Testata:La Stampa - Libero
Autore: Maurizio Molinari - Carlo Panella - Gianni Riotta
Titolo: «Obama, colpo a sorpresa: colloqui Usa-taleban - E Obama si arrese: 'Sì alle trattative coi talebani' - Gli ostacoli che restano sul percorso»

Riportiamo dalla STAMPA di oggi, 19/06/2013, a pag. 1-29, l'articolo di Gianni Riotta dal titolo " Gli ostacoli che restano sul percorso", a pag. 2, l'articolo di Maurizio Molinari dal titolo " Obama, colpo a sorpresa: colloqui Usa-taleban ". Da LIBERO, a pag. 17, l'articolo di Carlo Panella dal titolo " E Obama si arrese: «Sì alle trattative coi talebani»".
Ecco i pezzi:

La STAMPA - Maurizio Molinari : " Obama, colpo a sorpresa: colloqui Usa-taleban "

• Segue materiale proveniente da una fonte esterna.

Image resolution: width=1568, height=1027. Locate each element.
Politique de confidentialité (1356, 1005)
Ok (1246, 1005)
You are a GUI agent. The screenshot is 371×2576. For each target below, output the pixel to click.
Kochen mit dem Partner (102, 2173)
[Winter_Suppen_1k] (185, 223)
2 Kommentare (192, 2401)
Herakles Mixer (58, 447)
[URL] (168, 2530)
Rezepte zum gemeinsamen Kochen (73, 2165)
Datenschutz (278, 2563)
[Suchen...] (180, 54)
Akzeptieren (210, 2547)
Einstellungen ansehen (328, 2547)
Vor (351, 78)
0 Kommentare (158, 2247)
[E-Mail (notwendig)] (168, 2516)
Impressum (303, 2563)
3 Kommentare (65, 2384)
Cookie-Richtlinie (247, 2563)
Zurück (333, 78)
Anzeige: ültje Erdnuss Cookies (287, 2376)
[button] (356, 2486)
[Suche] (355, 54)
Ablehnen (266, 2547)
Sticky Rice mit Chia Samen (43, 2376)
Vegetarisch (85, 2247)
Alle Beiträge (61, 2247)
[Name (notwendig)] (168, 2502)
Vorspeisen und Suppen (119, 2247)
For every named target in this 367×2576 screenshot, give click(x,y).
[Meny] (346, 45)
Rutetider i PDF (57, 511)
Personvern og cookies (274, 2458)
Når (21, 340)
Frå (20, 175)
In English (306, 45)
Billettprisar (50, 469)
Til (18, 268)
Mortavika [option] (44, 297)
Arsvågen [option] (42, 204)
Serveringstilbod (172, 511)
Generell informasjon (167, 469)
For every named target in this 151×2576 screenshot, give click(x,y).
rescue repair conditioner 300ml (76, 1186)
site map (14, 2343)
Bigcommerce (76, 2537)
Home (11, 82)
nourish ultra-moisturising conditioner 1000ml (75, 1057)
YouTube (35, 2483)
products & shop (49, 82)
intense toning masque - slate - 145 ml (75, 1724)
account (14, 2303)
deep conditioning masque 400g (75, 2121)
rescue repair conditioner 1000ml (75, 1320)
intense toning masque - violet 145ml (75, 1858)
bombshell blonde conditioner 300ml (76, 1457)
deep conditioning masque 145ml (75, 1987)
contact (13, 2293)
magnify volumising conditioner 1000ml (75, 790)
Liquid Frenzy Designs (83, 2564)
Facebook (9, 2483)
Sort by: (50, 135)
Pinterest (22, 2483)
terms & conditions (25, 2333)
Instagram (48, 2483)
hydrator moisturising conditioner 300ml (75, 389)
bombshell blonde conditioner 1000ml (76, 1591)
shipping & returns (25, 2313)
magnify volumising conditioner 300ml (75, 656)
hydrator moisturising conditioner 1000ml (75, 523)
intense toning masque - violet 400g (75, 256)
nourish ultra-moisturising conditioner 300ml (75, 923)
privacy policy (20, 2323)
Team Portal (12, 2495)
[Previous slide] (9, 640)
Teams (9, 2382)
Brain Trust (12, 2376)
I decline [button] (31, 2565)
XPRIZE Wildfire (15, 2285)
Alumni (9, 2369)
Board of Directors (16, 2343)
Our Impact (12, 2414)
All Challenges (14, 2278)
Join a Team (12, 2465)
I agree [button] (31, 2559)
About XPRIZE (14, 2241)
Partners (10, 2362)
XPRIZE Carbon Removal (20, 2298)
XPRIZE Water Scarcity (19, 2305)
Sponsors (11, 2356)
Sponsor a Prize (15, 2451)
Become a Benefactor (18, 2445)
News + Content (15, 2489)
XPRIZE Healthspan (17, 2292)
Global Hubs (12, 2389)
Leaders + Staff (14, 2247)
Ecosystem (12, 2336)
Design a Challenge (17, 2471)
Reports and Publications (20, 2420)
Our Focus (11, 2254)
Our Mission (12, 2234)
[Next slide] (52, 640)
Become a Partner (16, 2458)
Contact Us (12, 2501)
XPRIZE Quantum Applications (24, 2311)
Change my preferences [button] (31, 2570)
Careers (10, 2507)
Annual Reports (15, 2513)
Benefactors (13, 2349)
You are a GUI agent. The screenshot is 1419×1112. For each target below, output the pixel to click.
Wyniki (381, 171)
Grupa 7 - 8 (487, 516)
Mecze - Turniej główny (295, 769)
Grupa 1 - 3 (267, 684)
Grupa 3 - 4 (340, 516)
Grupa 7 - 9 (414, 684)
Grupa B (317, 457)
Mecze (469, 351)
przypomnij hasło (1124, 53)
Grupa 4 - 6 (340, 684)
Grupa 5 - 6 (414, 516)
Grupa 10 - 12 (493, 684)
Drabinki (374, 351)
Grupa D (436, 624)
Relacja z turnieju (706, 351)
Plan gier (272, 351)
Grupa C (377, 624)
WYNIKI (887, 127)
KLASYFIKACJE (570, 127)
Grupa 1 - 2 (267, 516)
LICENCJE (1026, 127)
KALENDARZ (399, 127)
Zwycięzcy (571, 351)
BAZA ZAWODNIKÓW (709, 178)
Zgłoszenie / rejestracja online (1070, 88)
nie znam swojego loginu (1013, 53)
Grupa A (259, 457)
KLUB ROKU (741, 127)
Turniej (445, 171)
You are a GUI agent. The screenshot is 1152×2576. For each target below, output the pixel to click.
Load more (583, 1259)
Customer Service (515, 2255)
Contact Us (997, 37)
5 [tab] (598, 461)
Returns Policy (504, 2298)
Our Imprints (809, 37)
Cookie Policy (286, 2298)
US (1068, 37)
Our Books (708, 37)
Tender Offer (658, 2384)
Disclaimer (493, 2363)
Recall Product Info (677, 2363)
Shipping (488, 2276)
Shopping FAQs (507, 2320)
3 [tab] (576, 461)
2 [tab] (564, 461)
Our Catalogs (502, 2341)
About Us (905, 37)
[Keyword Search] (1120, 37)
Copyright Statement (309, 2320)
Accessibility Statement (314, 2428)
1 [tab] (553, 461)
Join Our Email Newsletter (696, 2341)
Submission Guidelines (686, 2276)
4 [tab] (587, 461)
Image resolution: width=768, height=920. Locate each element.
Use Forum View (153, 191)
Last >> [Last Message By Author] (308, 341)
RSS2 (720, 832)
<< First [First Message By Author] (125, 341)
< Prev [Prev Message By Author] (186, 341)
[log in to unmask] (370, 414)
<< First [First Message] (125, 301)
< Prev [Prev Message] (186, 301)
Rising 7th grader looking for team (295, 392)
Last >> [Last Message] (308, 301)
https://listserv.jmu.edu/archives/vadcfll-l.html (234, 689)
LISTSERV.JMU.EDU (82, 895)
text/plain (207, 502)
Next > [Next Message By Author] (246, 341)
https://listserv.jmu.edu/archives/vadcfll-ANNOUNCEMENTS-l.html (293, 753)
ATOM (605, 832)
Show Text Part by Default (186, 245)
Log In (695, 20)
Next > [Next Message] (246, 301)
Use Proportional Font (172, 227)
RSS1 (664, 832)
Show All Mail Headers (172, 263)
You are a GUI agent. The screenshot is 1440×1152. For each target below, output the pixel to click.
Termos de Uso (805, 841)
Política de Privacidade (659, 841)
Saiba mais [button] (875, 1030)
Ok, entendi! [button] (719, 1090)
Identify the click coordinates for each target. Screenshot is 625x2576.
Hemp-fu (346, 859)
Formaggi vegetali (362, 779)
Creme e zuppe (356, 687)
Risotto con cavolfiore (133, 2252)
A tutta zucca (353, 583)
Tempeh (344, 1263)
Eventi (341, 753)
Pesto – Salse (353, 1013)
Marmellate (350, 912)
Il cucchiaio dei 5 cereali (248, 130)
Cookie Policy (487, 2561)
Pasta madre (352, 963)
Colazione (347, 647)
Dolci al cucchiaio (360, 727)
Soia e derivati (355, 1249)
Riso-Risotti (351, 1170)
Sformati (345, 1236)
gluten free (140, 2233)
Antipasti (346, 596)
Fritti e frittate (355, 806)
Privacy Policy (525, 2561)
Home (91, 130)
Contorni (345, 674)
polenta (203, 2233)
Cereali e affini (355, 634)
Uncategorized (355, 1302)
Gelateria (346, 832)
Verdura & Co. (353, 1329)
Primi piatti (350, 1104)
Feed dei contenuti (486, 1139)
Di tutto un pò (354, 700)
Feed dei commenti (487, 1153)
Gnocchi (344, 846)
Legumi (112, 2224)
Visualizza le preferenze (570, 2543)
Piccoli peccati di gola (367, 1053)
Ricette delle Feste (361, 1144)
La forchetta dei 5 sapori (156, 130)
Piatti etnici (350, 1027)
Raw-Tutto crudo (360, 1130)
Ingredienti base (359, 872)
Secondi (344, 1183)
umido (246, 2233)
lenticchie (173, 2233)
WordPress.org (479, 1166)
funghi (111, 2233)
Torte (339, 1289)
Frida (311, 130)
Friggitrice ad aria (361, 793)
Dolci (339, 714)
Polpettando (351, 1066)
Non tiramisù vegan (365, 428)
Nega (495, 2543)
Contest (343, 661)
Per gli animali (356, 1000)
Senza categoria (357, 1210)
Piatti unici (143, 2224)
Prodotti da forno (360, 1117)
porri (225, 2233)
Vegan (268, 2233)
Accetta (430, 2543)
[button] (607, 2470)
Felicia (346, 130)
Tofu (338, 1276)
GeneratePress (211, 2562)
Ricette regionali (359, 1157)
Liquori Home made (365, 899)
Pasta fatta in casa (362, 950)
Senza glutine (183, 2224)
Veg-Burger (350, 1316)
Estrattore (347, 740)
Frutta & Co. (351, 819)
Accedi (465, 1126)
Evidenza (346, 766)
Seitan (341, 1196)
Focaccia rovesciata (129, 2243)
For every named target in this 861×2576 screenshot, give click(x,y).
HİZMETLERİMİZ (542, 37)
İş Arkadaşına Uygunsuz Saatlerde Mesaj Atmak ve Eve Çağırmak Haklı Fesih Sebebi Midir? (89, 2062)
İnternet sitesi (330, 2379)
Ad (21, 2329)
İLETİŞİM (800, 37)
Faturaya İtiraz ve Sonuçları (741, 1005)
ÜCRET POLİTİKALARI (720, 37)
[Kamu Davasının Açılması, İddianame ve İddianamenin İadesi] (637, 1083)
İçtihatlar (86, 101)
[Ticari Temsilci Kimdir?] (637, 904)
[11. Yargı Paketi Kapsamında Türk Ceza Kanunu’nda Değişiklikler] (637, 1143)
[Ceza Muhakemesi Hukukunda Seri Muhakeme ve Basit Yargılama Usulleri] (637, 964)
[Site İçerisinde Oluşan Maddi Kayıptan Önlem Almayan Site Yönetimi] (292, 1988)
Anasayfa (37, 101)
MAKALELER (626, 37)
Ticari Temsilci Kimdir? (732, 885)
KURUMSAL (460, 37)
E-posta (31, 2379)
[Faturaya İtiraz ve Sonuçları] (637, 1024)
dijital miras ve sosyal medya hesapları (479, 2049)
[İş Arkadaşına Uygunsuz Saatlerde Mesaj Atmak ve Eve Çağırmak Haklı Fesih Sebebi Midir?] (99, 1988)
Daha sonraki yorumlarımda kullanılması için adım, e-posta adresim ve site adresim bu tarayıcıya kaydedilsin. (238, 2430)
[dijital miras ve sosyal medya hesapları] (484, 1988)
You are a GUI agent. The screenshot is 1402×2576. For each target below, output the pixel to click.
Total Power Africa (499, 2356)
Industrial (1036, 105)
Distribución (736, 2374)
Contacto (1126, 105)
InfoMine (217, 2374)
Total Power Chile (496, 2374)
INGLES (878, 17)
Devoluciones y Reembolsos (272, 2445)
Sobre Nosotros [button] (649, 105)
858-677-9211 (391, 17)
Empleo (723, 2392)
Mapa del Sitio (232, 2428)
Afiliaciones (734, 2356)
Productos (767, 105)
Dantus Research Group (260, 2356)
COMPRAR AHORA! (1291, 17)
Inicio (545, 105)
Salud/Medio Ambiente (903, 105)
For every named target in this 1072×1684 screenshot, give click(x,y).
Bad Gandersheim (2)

Maurizio Molinari, Barack Obama

Barack Obama chiude il G8 con un colpo di scena. Durante l’ultima seduta dei lavori del summit, chiede la parola e fa un annuncio che rivoluziona l’agenda e riconsegna l’iniziativa politica agli Stati Uniti: «Inizia il processo di pace in Afghanistan». Quanto Obama spiega viene confermato dalle notizie che arrivano quasi in tempo reale da Doha e Kabul. Il Qatar fa sapere che «i taleban aprono un ufficio di rappresentanza a Doha» dopo due anni di tentativi, il presidente afghano Hamid Karzai annuncia l’invio di una delegazione dell’«Alto Consiglio per la Pace in Afghanistan» per «guidare i negoziati diretti con i taleban» e Zabihullah Mujahid, portavoce della guerriglia, conferma: «I taleban sostengono una soluzione politica del conflitto per ripristinare la pace, vogliamo rapporti con la comunità internazionale».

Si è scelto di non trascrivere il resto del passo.